=== Records for this task ===
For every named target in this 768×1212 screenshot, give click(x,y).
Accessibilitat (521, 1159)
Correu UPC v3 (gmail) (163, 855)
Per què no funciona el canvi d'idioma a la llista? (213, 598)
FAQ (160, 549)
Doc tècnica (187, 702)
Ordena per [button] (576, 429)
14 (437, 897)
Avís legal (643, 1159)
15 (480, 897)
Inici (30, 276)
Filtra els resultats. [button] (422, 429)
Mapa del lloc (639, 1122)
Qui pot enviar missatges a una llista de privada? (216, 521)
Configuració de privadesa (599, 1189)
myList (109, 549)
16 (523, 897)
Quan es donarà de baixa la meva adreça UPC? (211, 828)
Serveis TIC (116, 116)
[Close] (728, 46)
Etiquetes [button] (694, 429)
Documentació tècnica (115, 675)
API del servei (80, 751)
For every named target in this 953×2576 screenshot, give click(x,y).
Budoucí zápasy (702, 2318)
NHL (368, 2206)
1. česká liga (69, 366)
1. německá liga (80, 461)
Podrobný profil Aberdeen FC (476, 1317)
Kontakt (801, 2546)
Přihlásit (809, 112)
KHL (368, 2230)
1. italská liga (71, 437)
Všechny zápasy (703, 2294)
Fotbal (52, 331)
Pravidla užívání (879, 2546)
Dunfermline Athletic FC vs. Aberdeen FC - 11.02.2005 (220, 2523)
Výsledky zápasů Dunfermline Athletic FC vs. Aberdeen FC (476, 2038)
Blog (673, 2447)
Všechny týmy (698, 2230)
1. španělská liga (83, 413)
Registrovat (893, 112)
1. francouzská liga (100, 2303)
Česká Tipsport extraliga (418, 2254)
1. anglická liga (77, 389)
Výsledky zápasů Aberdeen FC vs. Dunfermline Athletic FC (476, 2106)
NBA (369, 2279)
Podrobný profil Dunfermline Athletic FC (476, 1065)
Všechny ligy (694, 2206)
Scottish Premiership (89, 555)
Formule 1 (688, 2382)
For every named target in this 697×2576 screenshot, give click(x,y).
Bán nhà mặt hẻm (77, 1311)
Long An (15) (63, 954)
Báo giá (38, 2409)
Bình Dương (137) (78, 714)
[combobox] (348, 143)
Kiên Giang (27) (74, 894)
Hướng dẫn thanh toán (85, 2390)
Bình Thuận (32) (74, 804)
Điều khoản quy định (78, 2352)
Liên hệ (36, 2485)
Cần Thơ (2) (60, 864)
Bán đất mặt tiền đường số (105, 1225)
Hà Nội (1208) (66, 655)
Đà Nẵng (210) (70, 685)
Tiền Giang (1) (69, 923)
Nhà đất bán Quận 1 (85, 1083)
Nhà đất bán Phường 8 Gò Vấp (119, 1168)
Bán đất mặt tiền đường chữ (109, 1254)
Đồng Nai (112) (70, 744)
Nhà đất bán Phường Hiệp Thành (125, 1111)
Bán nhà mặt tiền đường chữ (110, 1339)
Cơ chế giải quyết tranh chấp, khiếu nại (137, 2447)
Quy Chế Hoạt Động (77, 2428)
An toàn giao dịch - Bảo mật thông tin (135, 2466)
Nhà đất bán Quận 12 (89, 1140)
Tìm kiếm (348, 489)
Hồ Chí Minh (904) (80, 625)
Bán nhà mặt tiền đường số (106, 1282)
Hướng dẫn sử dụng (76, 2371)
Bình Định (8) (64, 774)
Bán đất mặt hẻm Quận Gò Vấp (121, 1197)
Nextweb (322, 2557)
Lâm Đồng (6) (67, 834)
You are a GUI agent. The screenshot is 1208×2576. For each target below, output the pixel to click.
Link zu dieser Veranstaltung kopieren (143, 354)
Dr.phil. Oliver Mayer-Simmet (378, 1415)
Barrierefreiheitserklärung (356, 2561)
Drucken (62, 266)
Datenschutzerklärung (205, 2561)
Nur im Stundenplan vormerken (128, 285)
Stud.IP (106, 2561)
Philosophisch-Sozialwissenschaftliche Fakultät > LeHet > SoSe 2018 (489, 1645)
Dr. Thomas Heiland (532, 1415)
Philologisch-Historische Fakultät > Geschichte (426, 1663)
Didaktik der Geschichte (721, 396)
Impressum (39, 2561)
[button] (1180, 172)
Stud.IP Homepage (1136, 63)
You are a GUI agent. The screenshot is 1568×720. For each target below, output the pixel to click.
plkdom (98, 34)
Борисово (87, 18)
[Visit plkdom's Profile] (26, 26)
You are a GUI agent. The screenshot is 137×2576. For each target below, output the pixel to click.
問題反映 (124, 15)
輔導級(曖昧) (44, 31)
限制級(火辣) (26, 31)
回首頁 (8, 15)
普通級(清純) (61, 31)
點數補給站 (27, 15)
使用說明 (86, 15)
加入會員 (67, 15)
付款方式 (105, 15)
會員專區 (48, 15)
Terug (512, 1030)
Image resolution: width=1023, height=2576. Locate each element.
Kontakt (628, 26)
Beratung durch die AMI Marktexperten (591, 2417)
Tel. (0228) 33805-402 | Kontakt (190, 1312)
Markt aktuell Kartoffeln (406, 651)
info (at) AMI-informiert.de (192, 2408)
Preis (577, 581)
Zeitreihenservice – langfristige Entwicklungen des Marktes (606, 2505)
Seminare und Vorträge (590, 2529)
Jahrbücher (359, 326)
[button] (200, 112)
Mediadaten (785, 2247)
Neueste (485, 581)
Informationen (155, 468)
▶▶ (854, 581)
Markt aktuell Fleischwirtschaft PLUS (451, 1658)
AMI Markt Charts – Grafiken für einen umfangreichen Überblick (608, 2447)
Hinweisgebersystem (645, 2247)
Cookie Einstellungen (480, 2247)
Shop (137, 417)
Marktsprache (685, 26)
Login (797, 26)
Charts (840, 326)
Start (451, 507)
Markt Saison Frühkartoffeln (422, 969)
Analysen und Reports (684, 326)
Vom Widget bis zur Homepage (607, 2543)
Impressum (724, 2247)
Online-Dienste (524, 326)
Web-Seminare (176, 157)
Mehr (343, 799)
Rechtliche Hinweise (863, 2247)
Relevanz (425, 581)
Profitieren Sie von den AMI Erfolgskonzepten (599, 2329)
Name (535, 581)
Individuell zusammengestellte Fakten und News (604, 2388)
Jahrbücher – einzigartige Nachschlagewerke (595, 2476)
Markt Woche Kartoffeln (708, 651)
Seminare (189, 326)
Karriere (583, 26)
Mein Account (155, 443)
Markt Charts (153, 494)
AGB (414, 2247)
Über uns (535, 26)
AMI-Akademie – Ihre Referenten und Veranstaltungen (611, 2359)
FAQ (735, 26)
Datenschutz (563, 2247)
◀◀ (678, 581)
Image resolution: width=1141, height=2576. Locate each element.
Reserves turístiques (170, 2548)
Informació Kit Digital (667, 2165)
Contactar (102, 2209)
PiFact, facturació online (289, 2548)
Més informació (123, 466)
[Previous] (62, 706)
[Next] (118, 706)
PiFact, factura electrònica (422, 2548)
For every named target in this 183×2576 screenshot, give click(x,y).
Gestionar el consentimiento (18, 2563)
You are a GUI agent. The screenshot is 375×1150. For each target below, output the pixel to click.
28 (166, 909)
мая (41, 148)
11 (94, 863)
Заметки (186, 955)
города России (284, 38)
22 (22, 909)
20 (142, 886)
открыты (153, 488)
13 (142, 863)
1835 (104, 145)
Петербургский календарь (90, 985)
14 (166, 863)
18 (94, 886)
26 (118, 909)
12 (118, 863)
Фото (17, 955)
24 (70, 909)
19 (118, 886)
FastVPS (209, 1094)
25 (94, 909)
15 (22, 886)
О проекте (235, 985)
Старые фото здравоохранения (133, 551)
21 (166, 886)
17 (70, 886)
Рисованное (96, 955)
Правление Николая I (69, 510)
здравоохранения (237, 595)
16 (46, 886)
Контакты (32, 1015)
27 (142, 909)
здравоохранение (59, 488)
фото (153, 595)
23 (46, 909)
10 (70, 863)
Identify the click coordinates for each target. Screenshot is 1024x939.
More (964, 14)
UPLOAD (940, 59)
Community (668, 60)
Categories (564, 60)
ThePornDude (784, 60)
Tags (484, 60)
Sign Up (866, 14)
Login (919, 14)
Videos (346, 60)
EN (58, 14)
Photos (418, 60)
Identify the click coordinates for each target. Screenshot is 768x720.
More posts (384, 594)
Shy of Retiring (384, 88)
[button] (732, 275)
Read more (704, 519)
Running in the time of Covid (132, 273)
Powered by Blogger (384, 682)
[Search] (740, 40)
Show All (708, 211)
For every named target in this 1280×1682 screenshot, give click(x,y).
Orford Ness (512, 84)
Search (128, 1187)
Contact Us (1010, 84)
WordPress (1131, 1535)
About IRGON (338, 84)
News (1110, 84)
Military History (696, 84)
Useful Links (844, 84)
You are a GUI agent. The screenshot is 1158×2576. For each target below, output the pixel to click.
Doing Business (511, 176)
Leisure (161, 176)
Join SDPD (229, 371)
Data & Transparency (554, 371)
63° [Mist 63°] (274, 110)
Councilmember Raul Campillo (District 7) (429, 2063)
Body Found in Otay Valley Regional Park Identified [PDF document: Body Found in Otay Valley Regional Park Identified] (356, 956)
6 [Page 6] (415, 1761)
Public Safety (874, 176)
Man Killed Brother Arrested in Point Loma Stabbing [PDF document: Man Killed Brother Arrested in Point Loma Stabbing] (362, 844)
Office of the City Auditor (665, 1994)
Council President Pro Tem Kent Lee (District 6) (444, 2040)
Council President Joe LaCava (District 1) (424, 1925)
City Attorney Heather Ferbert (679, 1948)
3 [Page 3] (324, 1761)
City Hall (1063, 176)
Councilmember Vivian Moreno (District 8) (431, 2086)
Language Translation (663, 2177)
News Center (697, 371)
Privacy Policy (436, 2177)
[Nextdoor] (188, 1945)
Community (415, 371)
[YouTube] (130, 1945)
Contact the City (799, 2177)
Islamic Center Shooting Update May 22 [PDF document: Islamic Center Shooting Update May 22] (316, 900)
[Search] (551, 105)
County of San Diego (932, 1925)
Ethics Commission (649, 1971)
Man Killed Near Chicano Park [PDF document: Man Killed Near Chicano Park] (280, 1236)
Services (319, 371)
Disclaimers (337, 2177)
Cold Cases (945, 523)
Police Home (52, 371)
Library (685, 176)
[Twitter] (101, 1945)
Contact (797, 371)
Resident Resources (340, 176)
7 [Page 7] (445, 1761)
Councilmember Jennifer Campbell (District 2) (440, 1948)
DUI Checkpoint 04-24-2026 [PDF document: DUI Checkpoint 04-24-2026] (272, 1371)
===
Repeat the part of the lines above that opens with the line containing "限制級(火辣) (26, 31)" and closes with the line containing "Zeitreihenservice – langfristige".

限制級(火辣) (26, 31)
回首頁 (8, 15)
普通級(清純) (61, 31)
點數補給站 (27, 15)
使用說明 (86, 15)
加入會員 (67, 15)
付款方式 (105, 15)
會員專區 (48, 15)
Terug (512, 1030)
Image resolution: width=1023, height=2576. Locate each element.
Kontakt (628, 26)
Beratung durch die AMI Marktexperten (591, 2417)
Tel. (0228) 33805-402 | Kontakt (190, 1312)
Markt aktuell Kartoffeln (406, 651)
info (at) AMI-informiert.de (192, 2408)
Preis (577, 581)
Zeitreihenservice – langfristige Entwicklungen des Marktes (606, 2505)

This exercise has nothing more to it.